Growth and relative fitness of E. coli 83972 iron acquisition deletion mutants in human urine. (A) Growth of 83972 wild-type, 83972 F, 83972 EASY, and 83972 EASYF in human urine with 50 μM DIP. Strain 83972 EASYF had a significantly lower growth rate (P < 0.001) and final cell density (P = 0.001) than wild-type E. coli 83972. (B) Growth of E. coli 83972 siderophore receptor mutants in human urine (no DIP). E. coli 83972 siderophore receptor mutants with the same growth profile as the wild-type strain are not shown. Strains 83972 ES^R, 83972 EAS^R, 83972 ESY^R, and 83972 EASY^R displayed reduced growth rates and had lower cell densities after 10 h of growth than the wild-type E. coli 83972 (P < 0.05). (C) Relative fitness of 83972 siderophore receptor mutants compared to 83972^AMP after a mixed 1:1 growth experiment in human urine (no DIP).

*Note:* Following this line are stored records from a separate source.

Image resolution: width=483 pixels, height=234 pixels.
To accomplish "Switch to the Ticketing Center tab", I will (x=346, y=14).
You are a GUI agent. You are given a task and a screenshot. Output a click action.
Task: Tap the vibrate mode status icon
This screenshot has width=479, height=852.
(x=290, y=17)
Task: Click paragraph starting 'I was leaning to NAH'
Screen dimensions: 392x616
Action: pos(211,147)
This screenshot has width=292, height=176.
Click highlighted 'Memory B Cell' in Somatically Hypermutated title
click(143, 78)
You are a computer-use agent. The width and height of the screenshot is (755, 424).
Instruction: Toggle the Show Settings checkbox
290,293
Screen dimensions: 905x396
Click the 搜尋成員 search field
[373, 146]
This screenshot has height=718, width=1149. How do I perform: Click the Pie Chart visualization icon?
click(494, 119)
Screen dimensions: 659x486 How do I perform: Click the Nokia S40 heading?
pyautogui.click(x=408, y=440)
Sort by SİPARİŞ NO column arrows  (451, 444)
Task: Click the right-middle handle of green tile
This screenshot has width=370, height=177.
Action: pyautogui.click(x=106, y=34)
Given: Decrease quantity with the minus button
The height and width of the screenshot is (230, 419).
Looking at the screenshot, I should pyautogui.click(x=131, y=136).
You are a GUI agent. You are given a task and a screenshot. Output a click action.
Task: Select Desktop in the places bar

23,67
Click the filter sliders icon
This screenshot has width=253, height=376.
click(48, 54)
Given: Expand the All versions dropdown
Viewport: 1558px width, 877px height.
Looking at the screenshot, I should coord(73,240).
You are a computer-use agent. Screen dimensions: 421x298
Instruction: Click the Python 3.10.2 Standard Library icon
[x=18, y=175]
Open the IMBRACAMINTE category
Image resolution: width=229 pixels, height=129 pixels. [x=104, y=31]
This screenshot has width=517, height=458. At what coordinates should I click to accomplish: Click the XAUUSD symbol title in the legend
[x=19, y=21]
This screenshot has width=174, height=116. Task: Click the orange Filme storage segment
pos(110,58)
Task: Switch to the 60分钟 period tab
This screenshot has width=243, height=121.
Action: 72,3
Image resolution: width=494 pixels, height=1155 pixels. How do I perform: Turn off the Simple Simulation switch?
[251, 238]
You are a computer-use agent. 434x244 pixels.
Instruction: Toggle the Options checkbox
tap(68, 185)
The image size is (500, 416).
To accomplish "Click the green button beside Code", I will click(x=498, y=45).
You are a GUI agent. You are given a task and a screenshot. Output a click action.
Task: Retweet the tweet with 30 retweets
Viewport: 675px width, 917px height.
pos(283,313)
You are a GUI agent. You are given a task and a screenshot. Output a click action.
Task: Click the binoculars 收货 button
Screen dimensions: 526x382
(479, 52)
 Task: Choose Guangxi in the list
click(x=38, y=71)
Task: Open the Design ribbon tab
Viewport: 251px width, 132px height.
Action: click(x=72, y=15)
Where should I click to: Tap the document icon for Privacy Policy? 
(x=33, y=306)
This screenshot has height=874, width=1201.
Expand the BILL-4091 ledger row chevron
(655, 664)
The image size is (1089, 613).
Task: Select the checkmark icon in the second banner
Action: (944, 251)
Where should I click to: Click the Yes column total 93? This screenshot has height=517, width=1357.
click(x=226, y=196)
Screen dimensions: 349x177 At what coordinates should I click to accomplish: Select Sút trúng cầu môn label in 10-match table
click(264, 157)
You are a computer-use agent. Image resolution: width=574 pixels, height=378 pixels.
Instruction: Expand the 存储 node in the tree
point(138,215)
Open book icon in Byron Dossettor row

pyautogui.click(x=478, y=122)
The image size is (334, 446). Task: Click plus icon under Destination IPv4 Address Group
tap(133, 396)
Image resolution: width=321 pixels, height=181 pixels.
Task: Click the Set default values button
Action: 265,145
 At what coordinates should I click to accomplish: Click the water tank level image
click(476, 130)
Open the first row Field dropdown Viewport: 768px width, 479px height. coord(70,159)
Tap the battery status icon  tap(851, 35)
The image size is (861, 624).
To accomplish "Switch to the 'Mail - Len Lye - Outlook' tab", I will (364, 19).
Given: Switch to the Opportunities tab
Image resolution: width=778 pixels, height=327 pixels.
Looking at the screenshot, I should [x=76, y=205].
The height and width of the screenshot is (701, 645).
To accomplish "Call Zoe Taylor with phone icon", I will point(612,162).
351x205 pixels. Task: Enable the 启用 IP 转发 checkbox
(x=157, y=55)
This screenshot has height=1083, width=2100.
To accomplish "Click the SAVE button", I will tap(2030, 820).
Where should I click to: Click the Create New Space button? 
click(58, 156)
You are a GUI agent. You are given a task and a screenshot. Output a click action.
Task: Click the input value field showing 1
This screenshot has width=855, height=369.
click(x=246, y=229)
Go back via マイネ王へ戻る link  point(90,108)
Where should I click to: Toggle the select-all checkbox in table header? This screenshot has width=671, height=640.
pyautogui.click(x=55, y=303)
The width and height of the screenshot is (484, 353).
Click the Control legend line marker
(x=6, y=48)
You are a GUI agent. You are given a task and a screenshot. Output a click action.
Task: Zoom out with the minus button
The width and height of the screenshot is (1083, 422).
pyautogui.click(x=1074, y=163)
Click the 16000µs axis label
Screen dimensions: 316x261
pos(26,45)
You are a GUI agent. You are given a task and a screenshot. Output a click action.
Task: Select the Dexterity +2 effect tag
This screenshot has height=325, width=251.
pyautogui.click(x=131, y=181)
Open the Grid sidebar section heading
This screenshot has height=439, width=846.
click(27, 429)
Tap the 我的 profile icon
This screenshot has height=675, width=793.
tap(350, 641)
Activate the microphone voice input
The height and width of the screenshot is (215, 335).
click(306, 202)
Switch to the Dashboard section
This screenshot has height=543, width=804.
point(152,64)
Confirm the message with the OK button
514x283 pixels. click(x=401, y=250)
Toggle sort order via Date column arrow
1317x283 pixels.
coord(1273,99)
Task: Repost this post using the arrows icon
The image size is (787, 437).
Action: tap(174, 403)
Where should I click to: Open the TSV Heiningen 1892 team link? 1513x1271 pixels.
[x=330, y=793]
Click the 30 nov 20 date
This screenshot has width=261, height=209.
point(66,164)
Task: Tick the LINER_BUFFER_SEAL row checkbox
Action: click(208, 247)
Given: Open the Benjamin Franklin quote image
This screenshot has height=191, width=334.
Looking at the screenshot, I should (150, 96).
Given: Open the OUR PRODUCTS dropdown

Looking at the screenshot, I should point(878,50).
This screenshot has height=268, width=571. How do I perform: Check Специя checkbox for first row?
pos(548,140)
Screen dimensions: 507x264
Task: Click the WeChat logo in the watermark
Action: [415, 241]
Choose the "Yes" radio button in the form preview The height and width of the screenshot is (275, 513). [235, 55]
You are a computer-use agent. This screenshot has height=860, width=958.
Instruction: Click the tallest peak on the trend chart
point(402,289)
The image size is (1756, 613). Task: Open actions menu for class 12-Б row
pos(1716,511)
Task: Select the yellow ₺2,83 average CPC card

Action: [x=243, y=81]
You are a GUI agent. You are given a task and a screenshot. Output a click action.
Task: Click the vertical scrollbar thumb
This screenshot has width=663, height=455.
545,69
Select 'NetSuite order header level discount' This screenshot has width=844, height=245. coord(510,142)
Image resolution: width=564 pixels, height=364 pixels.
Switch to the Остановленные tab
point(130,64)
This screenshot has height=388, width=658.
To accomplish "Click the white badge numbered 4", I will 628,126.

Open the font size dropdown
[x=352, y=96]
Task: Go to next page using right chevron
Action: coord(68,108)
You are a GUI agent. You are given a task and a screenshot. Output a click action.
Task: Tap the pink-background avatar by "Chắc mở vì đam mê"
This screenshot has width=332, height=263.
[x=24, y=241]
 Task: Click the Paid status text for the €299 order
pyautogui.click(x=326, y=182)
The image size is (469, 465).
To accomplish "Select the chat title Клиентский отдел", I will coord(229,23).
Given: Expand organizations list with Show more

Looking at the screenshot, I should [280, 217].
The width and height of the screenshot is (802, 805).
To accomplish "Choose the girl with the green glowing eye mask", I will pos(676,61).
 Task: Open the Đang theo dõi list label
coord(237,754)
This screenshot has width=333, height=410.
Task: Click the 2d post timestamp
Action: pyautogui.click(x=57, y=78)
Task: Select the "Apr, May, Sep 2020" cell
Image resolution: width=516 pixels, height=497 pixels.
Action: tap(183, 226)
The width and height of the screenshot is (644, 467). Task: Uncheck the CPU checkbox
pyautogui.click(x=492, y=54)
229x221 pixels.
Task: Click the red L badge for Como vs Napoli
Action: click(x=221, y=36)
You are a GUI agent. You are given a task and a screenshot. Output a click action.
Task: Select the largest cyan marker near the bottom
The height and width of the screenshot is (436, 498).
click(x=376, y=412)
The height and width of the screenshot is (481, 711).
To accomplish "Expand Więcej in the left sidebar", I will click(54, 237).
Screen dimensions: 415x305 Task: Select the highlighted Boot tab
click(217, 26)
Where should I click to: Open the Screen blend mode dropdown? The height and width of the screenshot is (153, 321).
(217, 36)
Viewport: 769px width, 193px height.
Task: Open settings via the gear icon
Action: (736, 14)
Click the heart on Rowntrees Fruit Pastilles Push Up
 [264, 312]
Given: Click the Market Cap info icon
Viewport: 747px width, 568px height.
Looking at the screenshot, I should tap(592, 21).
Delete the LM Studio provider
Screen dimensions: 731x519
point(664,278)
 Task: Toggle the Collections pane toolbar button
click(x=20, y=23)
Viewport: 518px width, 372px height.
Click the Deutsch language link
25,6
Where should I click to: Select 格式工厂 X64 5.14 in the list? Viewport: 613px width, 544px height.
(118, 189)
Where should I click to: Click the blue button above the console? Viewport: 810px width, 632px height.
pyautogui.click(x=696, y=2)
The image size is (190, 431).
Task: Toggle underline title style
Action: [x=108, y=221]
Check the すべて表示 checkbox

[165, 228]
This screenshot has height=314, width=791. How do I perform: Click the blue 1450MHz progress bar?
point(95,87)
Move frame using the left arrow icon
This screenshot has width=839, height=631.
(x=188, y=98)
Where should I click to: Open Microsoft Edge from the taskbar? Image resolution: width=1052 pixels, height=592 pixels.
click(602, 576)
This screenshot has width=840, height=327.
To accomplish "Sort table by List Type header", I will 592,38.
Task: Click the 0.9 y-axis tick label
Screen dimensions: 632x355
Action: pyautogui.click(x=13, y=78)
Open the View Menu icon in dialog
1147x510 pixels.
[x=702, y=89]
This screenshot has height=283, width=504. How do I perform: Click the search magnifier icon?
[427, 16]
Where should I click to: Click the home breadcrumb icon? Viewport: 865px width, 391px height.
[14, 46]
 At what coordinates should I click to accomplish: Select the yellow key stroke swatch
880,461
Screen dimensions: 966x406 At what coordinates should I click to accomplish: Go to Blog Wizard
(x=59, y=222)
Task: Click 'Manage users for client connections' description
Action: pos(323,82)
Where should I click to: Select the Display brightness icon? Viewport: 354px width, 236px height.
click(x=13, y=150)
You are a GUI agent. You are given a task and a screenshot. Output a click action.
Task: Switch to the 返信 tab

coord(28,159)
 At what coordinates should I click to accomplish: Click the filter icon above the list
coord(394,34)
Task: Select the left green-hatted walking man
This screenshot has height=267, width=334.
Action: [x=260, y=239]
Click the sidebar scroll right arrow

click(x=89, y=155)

Results are the means of biological triplicates ± standard deviations. The dashed line represents a fitness index of 1.0, which indicates no difference in fitness between the two strains. Strains 83972 ES^R, 83972 EAS^R, 83972 ESY^R, and 83972 EASY^R were significantly outcompeted by strain 83972^AMP (P < 0.05).

Fig 8

Fitness of E. coli 83972 siderophore receptor mutants during in vivo competition with E. coli 83972^AMP. C3H/HeJ mice were challenged with a 1:1 mixture of 83972^AMP and 83972 ES^R, 83972 EAS^R, 83972 ESY^R, or 83972 EASY^R. (A) Each dot represents total number of CFU recovered from each mouse per ml of urine (i), per 0.1 g of bladder tissue (ii), or per 0.1 g of kidney tissue (iii). Lines connect data points for the same mouse, and horizontal bars represent median values. WT, E. coli 83972^AMP. (B) Each symbol represents the log₁₀ fitness index calculated for each individual mouse. Fitness indices were calculated by dividing the mutant CFU/ml of urine (i) or 0.1 g of bladder tissue (ii) or 0.1g of kidney tissue (iii) by that of 83972^AMP. Dashed lines represent a log₁₀ fitness index of 0, which indicates no difference in fitness between the two strains. Horizontal bars represent group medians, and each competition group had 7 to 8 mice. All mutants were significantly outcompeted by 83972^AMP in all three niches examined (P < 0.05).